„Auch in der Türkei wurde der Wohnungs- und Immobilienmarkt zum Zugpferd einer kapitalistischen Ökonomie“

Imre Azem Balanli über die Bestrebungen der AKP-Regierung, Istanbul zu einer Global City zu machen, und die Folgen für die Wohnungspolitik, die auch auch zu den Gezi-Protesten geführt haben

Imre Azem Balanli[1] ist Regisseur des Films Ekümenopolis[2], der sich mit der „Recht auf Stadt“-Bewegung in der Türkei befasst.

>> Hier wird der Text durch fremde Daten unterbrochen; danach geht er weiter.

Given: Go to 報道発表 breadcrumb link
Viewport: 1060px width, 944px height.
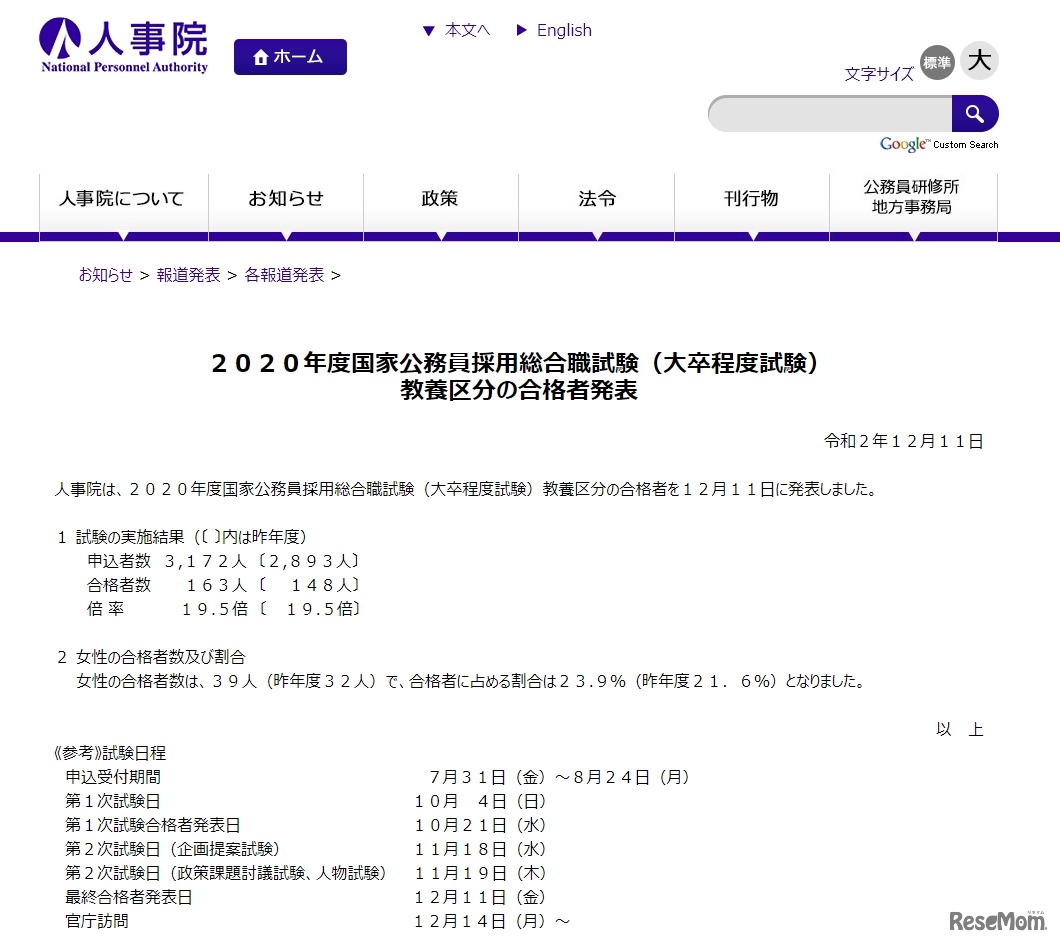Looking at the screenshot, I should click(188, 275).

In Istanbul ist die Umstrukturierung in vollem Gange und wird mit der AKP-Regierung verbunden. Welches ökonomische Modell steht dahinter?

Azem Balanli: Die türkische Regierung will Istanbul zu einer Global City und zum führenden Finanzzentrum des Nahen Osten zu machen. Der Staat schafft dafür die Gesetze und beseitigt die Hindernisse. Allerdings begann diese Entwicklung nicht erst mit der AKP-Regierung, sondern schon mit dem Militärputsch 1980. Das war der Beginn des Neoliberalismus in der Türkei.

Welche Auswirkungen hatte diese Veränderung die Wohnungspolitik ?

Azem Balanli: In den 70er Jahren war eine Wohnung in der Türkei noch eine private Investition in die Zukunft. Das hat sich in den 1980er Jahren verändert. Seit dieser Zeit wurden Wohnungen zum Spekulationsobjekt, mit dem Profite gemacht werden konnte.

Wie in vielen anderen Ländern wurde auch in der Türkei der Wohnungs- und Immobilienmarkt zum Zugpferd einer kapitalistischen Ökonomie, die komplett auf den Import orientiert ist. Während der AKP-Regierung stiegen die Auslandsschulden der Türkei enorm an. Durch die Verkäufe im Wohnungssektor sollte hier ein Ausgleich geschaffen werden.

Welche Anreize schafft die Regierung, um oft mit Verlust gebaute Wohnungen zu verkaufen ?

Azem Balanli: Wohnungen werden verstärkt ins Ausland verkauft. Vor zwei Jahren wurde die Limitierung für Immobilienverkäufe ins Ausland aufgehoben. Schon ein Jahr später wurden in die Golfstaaten Immobilien in Milliardenhöhe veräußert.

Zudem wird im Inland die Herausbildung einer kaufkräftigen Schicht gefördert, die sich einen Kauf dieser Wohnungen leisten kann. Diese Entwicklung wird vom Staat gezielt vorangetrieben und geht mit der Vertreibung der bisherigen Bewohner einher, die sich die neuen, teureren Wohnungen nicht leisten können. In diesem Zusammenhang steht der Kampf gegen die Arbeitersiedlungen, der sogenannten Gecekondular.

Warum sind die Arbeitersiedlungen zum Hindernis für eine Globalcity geworden?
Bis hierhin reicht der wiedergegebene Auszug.